Mother Teresa: the crisis and the scandal
It was the 10th anniversary of Mother Teresa's death yesterday, as shown on this BBC News article, but it's noticeable that everybody is concentrating on her supposed "crisis of faith", the spiritual emptiness she described in various letters that have been published, but which she wanted destroyed. (Umm Zaid has written a bit about this, with reference to Muslims who experience crises of faith.)
Christopher Hitchens called her agonised doubts "the inevitable result of a dogma that asks people to believe impossible things and then makes them feel abject and guilty when their innate reason rebels"; Catholic commentators explain it thus:
The argument goes something like this: when you feel the absence of God, that's actually a sign of His presence. The logic of spirituality is paradoxical: where emptiness lies is plentitude. One theologian tries to console Mother Theresa by telling her that a loving Jesus makes himself known by not attending to her suffering.

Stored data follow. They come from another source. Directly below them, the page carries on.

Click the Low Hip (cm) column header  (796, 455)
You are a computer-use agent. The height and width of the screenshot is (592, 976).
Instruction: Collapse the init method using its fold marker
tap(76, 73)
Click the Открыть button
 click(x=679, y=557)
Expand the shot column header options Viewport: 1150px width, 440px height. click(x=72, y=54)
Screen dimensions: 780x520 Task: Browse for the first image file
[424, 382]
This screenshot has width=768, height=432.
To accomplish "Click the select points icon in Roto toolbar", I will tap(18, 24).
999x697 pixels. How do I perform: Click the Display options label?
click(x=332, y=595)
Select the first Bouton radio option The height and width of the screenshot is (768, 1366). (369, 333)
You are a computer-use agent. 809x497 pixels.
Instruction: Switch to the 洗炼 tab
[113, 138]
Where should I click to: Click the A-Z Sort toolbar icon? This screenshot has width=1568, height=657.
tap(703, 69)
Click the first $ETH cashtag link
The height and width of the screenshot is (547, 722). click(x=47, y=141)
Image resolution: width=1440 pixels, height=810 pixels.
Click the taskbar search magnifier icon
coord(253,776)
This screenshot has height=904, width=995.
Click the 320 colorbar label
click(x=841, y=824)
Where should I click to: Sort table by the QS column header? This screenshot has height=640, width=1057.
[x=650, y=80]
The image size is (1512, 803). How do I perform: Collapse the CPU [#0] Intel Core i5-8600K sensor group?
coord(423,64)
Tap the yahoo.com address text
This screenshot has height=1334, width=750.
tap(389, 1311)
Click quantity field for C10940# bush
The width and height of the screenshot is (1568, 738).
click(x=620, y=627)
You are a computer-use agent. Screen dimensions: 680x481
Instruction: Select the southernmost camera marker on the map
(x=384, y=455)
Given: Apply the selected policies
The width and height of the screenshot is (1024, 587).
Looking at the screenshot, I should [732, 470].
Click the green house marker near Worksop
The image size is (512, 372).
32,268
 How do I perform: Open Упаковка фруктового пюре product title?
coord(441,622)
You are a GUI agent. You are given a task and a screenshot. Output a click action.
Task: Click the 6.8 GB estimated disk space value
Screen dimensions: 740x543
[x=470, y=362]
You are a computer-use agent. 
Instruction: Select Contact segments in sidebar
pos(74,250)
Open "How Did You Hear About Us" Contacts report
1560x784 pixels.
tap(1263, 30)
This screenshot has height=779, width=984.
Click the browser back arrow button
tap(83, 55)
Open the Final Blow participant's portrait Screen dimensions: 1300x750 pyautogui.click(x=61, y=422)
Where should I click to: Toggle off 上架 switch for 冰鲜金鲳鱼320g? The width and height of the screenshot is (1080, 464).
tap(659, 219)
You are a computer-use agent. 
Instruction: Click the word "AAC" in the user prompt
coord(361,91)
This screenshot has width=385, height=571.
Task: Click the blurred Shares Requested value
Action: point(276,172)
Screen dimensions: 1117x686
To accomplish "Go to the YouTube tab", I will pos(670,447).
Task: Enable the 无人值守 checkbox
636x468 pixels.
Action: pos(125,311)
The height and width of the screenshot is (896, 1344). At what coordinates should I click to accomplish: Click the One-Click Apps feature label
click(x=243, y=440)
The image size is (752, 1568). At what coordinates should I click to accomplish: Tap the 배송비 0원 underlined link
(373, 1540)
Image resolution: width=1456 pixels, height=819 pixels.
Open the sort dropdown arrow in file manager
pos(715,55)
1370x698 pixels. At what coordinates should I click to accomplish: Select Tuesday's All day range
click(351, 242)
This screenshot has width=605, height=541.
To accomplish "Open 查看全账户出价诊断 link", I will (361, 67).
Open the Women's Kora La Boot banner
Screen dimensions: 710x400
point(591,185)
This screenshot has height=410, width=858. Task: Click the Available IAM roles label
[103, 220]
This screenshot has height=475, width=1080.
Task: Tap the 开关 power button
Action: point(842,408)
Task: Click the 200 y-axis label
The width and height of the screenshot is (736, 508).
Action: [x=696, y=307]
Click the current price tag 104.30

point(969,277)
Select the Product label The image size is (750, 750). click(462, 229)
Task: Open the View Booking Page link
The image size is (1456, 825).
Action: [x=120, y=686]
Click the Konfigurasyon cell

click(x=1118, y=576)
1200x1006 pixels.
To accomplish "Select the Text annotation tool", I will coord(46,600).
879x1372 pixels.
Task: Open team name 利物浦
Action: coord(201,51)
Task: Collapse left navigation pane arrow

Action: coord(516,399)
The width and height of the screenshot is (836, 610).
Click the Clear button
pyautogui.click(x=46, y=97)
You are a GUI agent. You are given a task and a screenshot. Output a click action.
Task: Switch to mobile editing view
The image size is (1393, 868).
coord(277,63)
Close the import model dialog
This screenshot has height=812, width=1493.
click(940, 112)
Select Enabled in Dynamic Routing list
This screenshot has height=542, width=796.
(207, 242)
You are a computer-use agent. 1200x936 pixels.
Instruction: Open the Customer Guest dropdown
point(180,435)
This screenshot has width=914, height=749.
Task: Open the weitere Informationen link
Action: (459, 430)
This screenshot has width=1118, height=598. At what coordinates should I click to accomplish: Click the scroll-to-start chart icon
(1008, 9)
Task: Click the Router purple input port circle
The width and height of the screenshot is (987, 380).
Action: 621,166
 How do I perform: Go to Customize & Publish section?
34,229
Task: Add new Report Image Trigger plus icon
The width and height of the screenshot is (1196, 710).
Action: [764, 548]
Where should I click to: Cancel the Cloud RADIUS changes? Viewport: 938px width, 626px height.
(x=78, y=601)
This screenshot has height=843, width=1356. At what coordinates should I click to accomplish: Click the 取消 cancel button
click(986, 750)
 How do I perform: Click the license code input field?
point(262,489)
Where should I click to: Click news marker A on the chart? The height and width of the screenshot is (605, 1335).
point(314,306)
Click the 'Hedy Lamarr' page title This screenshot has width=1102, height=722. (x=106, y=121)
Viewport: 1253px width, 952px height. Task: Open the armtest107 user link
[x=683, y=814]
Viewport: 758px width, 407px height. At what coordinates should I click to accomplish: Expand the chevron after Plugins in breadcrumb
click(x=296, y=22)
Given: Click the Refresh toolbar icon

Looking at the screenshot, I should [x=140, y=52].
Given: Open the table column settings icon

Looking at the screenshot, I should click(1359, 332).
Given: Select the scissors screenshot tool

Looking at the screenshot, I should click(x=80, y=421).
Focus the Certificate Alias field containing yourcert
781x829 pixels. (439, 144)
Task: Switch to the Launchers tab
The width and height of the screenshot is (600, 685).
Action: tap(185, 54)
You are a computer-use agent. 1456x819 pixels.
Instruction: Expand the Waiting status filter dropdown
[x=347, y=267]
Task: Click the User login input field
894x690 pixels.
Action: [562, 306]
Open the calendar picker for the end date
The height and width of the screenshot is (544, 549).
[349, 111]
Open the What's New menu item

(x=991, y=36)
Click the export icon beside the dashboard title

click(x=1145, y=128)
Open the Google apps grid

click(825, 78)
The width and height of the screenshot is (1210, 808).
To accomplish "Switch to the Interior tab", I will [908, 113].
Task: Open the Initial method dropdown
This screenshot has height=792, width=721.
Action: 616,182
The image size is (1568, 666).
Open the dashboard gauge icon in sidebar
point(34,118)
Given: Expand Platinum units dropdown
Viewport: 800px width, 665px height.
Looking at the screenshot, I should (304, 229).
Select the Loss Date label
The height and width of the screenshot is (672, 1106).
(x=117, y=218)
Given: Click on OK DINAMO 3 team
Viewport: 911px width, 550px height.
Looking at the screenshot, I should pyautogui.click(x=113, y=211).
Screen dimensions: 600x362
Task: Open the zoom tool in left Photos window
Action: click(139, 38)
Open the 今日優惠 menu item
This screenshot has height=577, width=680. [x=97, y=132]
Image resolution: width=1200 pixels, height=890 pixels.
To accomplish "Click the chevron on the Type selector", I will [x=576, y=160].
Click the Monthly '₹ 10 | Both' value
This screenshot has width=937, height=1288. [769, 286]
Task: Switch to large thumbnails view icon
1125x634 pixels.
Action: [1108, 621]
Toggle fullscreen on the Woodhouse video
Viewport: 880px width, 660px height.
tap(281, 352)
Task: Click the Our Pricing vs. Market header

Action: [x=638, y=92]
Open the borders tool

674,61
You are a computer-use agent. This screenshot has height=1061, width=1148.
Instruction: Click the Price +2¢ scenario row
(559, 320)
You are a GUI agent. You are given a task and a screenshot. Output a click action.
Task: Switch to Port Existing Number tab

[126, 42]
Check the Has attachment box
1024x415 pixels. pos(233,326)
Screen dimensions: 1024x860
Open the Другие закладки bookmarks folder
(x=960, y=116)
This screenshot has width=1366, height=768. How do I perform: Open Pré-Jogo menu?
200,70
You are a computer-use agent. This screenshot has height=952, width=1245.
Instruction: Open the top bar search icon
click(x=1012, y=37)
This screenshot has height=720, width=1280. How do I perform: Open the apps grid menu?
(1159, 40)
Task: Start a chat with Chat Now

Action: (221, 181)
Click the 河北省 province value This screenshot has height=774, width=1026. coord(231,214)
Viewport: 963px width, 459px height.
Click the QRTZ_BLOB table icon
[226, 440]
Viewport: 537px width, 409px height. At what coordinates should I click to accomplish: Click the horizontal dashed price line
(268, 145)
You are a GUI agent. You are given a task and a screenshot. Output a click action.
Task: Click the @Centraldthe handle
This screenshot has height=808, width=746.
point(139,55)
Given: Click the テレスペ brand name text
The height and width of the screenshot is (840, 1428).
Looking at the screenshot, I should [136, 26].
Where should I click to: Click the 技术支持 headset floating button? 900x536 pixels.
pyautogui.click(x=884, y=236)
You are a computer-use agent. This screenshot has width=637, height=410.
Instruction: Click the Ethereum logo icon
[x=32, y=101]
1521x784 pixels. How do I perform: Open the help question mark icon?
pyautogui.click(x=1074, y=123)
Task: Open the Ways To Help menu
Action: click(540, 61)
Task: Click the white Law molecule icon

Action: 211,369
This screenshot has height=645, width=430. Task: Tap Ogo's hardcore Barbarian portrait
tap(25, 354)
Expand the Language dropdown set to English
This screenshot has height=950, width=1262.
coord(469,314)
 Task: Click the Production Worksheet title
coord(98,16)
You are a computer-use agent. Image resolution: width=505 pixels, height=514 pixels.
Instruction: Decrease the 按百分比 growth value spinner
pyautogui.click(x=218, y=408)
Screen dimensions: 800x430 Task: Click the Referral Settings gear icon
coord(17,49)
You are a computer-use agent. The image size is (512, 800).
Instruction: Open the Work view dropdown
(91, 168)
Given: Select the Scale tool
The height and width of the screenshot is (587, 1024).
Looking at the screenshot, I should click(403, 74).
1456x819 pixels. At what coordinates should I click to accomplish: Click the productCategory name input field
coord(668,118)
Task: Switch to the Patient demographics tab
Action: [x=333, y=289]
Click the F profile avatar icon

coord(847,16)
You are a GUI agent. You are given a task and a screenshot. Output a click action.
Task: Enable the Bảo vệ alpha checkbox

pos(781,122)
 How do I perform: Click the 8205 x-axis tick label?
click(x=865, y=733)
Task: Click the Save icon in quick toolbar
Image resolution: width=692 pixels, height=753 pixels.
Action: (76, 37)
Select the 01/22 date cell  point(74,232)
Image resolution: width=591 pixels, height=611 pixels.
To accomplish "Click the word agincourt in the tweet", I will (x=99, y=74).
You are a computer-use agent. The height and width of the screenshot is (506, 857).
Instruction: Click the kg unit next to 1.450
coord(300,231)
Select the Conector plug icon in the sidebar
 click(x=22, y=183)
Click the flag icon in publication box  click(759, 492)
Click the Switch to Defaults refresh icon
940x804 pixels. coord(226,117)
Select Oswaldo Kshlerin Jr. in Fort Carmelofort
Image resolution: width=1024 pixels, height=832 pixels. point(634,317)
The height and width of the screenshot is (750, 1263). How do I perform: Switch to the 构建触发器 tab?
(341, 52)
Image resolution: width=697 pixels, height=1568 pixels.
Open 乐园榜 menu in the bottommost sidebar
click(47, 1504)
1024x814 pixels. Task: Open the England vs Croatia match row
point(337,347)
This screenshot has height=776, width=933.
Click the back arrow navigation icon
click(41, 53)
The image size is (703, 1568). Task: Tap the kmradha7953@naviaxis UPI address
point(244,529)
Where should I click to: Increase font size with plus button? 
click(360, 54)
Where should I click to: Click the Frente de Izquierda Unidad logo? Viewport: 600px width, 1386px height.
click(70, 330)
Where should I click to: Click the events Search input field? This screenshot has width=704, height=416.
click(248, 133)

Mother Theresa says she was grateful for this consolation. She even wrote that she had come to "love the darkness." But as Van Biema points out, that didn't stop her torment.
Another possibility was that she was suffering from straightforward depression. However, her Catholic admirers still don't want to admit that there is anything wrong with the way Teresa and her order "cared" for the people they cared for, or the fact that huge amounts of money were sitting in bank accounts while the people in their institutions were in pain, that people are being tied to beds and trees, and that children are handled roughly and abandoned on toilets for 20 minutes. People make excuses such as that the Missionaries of Charity aren't a primary care organisation, of which many exist, including some run by the Catholic church, but an organisation dedicated to giving "solace" to the dying. So what excuse is that for an orphanage to be in the pitiful state described in the above article? And why do people make excuses for the Missionaries of Charity that they would not make for any other Church-run facility, like a Christian Brothers school or a home for unmarried mothers, let alone any state-run facility?
If conditions in Teresa's institutions then were as bad as these reporters claim, it's no wonder that they were not exactly sources of spiritual solace. Has anyone inquired into the spiritual state of the inmates?